Возможны дельные возражения против нынешней формы священнической фелони (от греческого — плащ, накидка). Она приняла у нас уродливый вид — заканчивается твердым пирамидальным верхом, стоящим за спиною священника, который оказывается без плеч. На старых иконах и в исторической живописи мы видим фелонь естественную и красивую. Недавно я видел такую фелонь на будничной литургии в соборе Александро-Невской лавры. Она лучше гармонирует с короткими волосами священника (тоже — древность, к которой мы возвращаемся), хорошо вписывается в стиль русского храма. Народ не выражает никакого неудовольствия. Еще бы — ведь это фелонь святителя Николая и Златоуста!.. Думается, что она должна быть восстановлена, — и это произойдет без собора и без циркуляра, просто путем свободного подражания лучшему образцу.
Язык русского церковного Богослужения
5
«...Речь моя идет не о переводах, а о новом творчестве, которое на языке другой эпохи невозможно. Церковные песнетворцы писали на языке своего времени — конечно, не на рыночном, а на торжественном. Златоуст онемел бы, если бы ему поставили условие — говорить языком эпохи Гомера. Это вдвойне действительно по отношению к языку церковно-славянскому, который представляет собой соединение греческой грамматики со славянскими корнями и на котором за тысячу лет ничего кроме переводов и не было написано. Когда мы читаем, например: «О ужасного начинания!» или «О радости оныя!» — мы переносимся не в одну другую эпоху, а сразу в две другие эпохи и не знаем, что нас более трогает — пафос грека или смирение русского переводчика: оба они молятся с нами... На этом священном «дву-языке» можно при помощи словаря «составлять» что-нибудь, как делали мы это со службами русским святым и акафистами. Но это будет еще не творчество, а только имитация или пародия. Неужели с греками навсегда кончилось словесное творчество в Церкви? И как войдет наш великий, правдивый, могучий, свободный русский язык в русское церковное Богослужение?...» Из письма, 1957
Надо иметь постоянно в виду, что по словесному содержанию у нас собственно не русское, а целиком греческое церковное Богослужение. Для перевода его и построился в свое время специальный церковнославянский язык. Торжественный, звучный, священный язык — идеальный подстрочник греческих текстов. Когда мы рассматриваем наши главные, наиболее употребительные церковные песнопения — мы убеждаемся, что лучше перевести их было невозможно:
Христос воскресе из мертвых Смертию смерть поправ И сущим во гробех Живот даровав.

= ИСХОДНЫЕ ДАННЫЕ =
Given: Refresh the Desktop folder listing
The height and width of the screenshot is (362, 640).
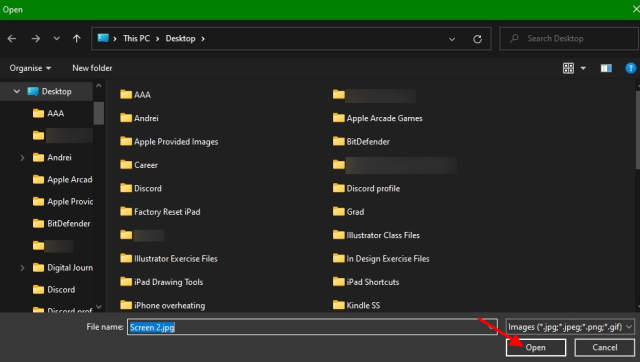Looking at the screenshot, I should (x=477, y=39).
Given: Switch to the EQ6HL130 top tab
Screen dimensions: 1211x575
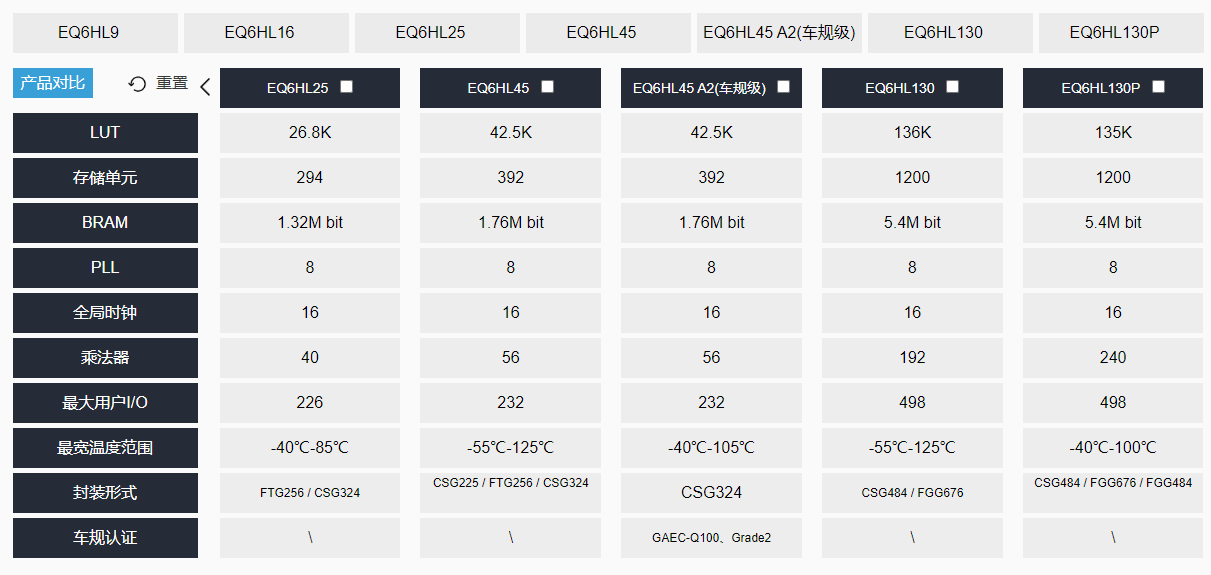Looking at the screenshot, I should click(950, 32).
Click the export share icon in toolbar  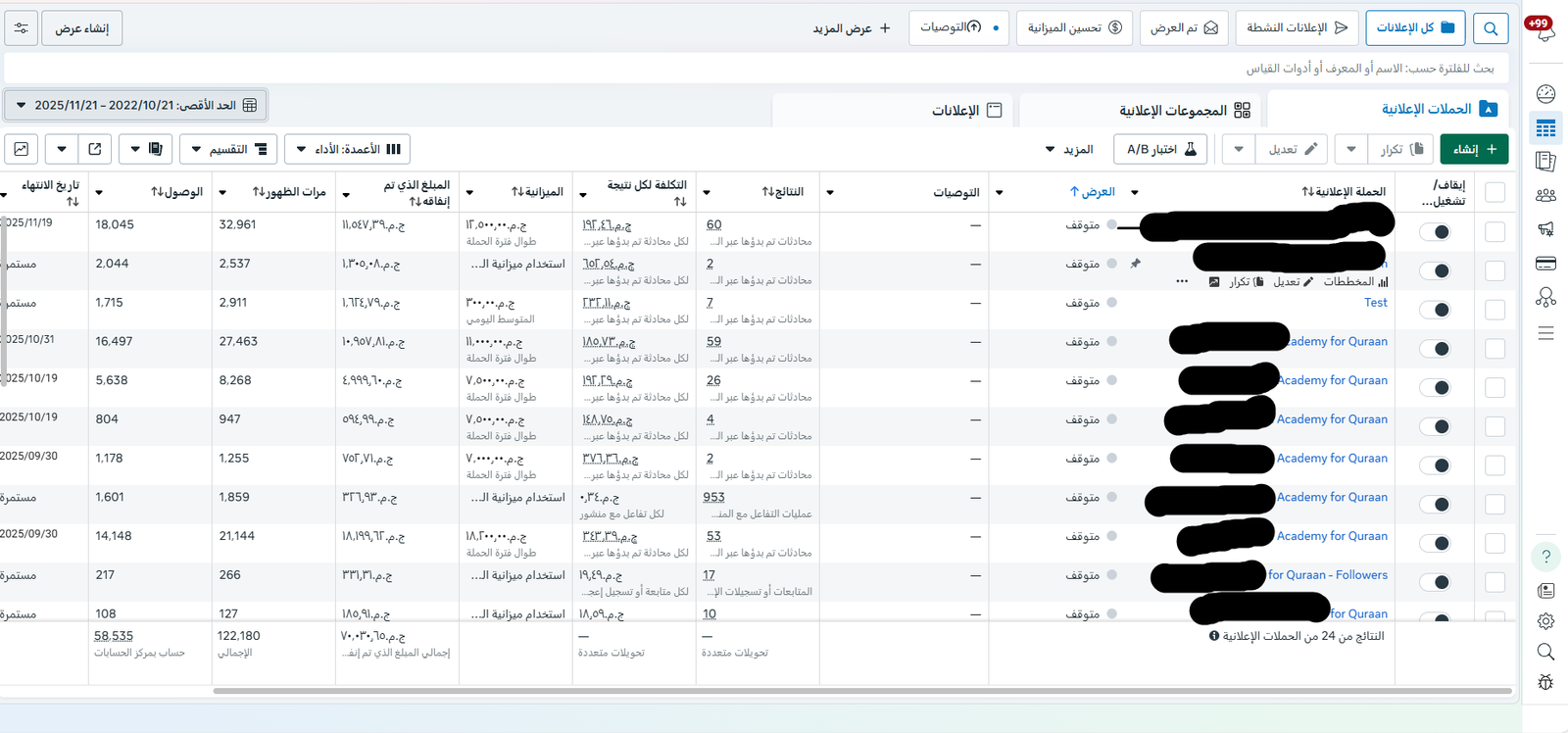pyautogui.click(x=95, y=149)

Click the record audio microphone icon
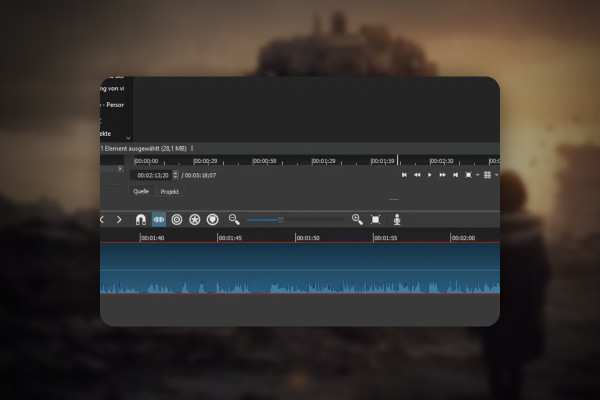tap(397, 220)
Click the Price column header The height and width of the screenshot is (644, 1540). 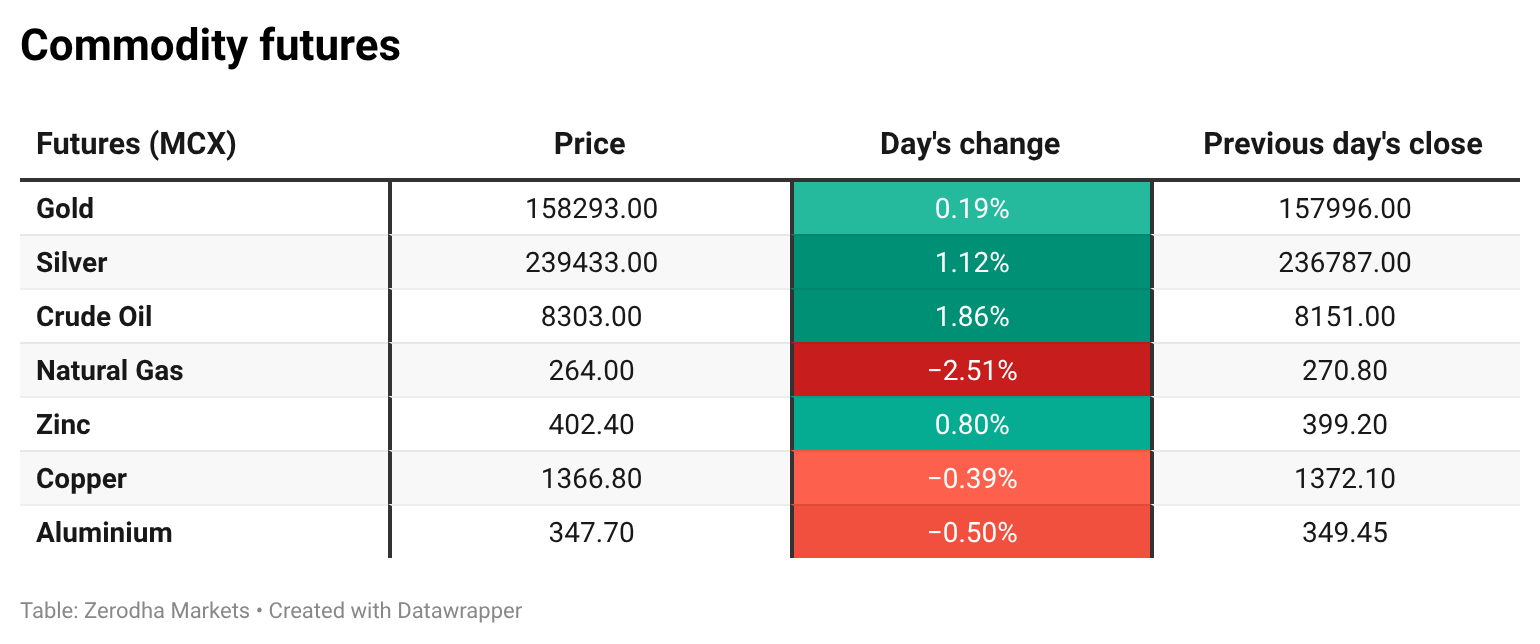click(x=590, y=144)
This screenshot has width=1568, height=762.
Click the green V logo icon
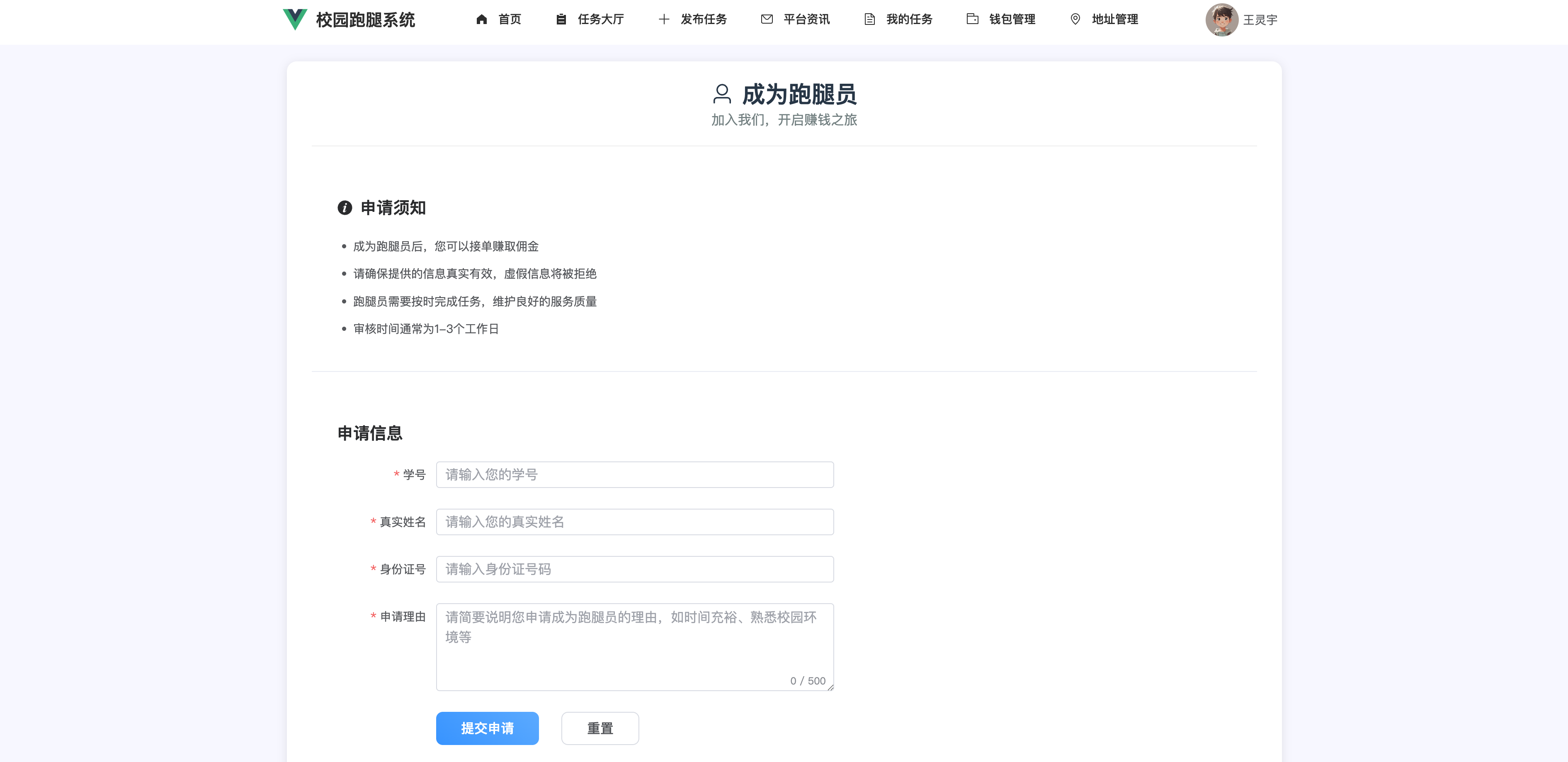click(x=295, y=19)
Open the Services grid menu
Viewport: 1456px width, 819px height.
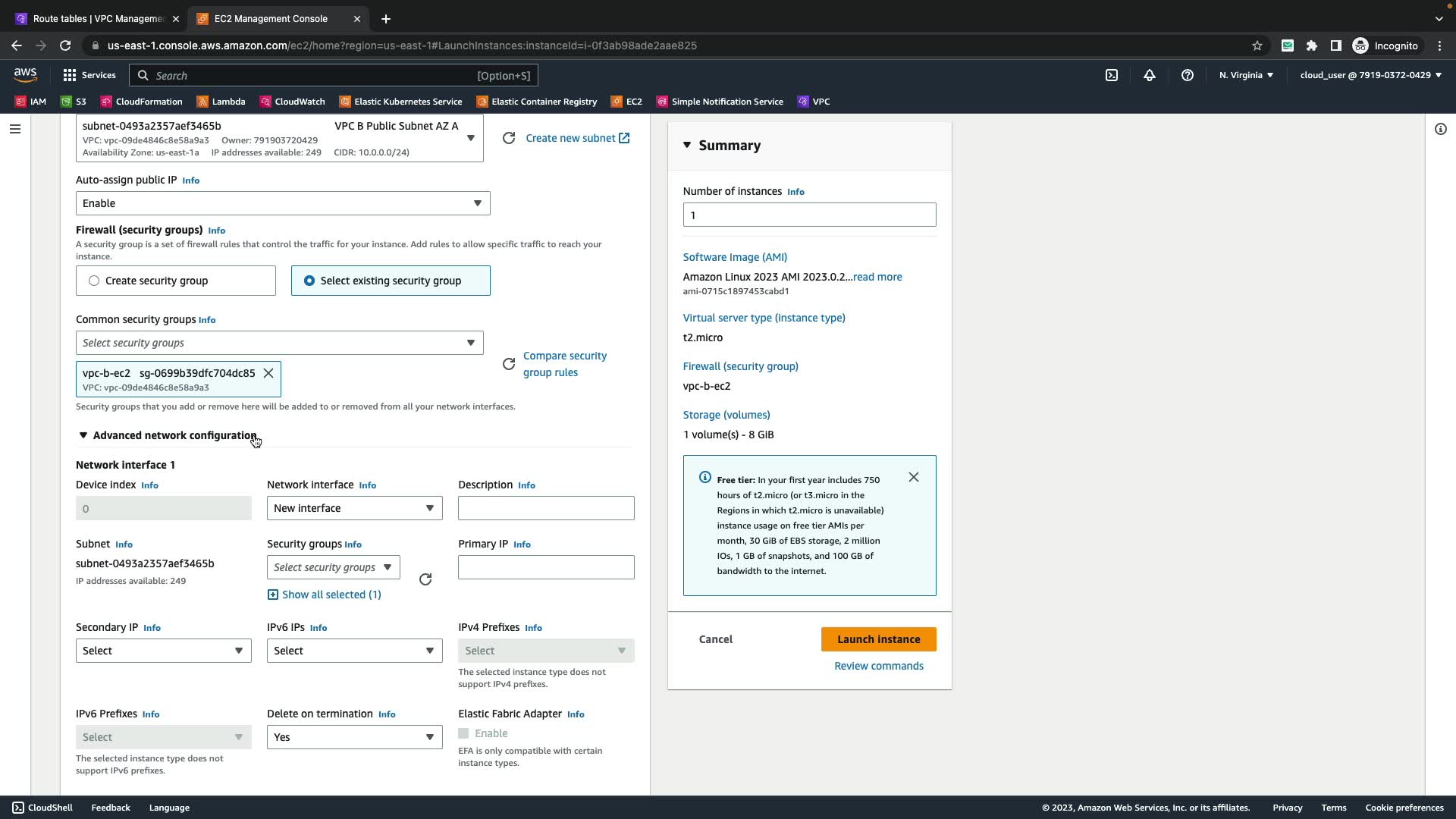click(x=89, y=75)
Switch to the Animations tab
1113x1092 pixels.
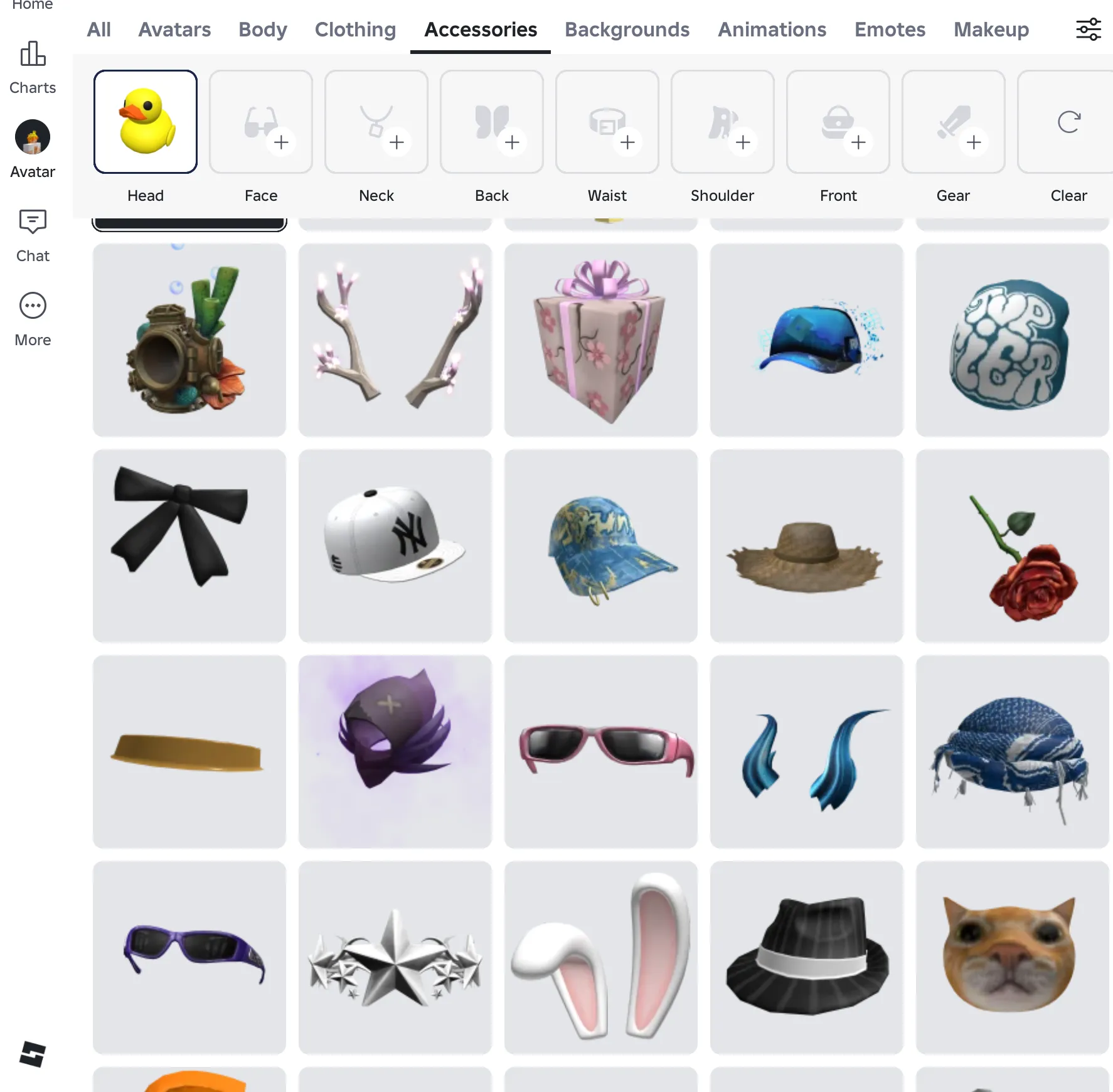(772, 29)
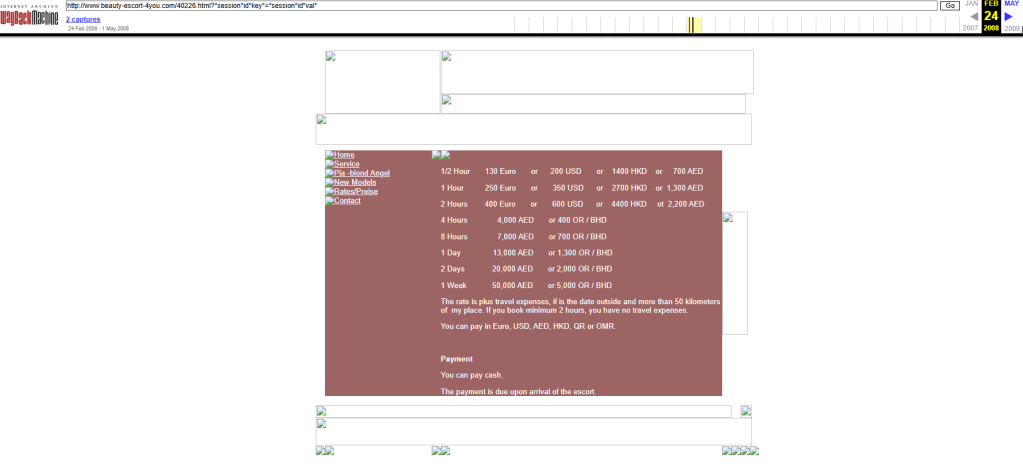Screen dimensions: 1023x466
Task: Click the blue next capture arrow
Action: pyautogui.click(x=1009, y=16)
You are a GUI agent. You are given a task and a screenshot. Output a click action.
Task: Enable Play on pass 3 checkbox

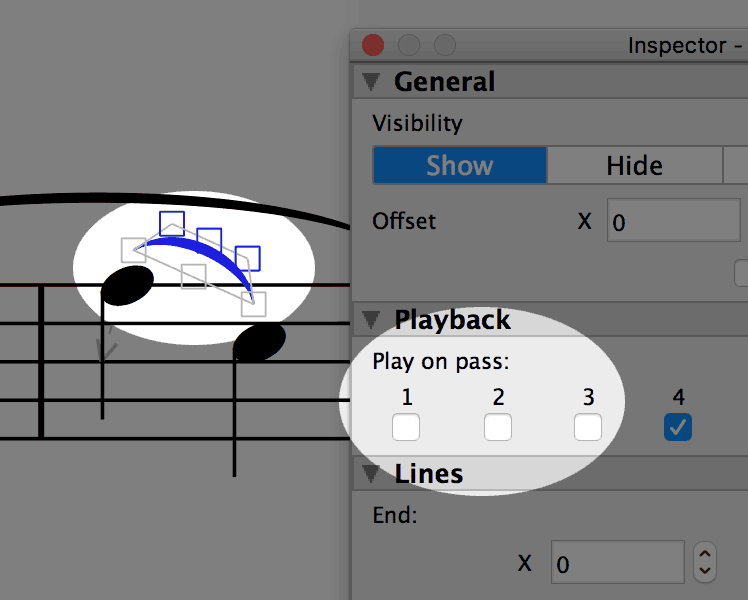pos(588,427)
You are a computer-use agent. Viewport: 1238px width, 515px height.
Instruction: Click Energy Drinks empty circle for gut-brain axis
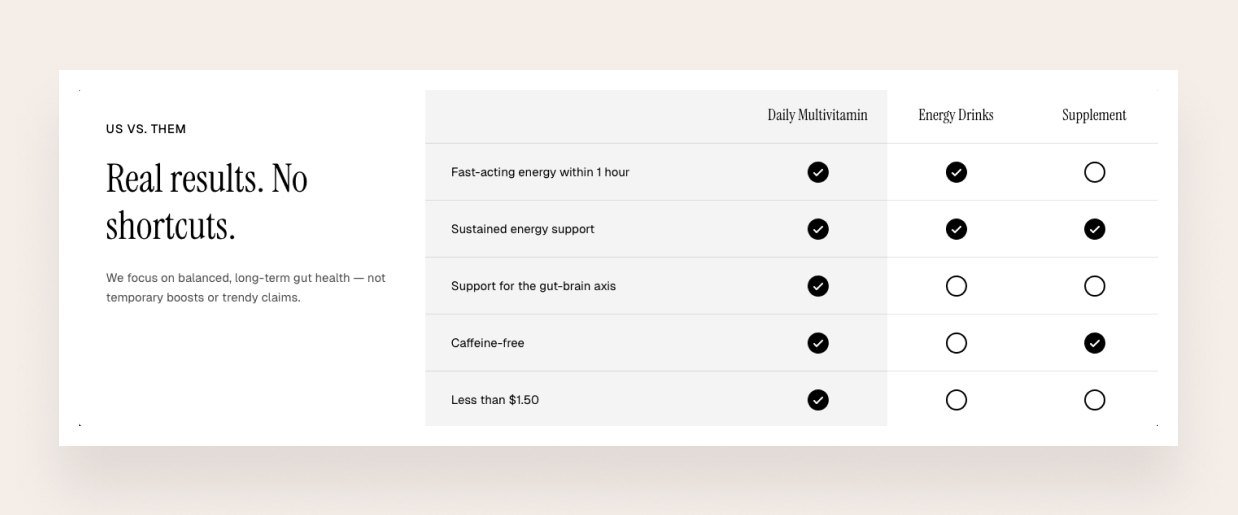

= ЧТО ТРЕБУЕТСЯ =
Определите, согласуются ли с отрывком следующие утверждения: (a) нынешняя фелонь заканчивается твердым пирамидальным верхом; (b) церковнославянский язык был построен для перевода греческого церковного Богослужения; (c) народ выражает неудовольствие фелонью старого образца. На каждое утверждение ответьте «да» или «нет» и приведите точную цитату из отрывка, которая это решает.

= РЕШЕНИЕ ЗАДАЧИ =
(a) Да: «заканчивается твердым пирамидальным верхом, стоящим за спиною священника».
(b) Да: «Для перевода его и построился в свое время специальный церковнославянский язык».
(c) Нет: «Народ не выражает никакого неудовольствия».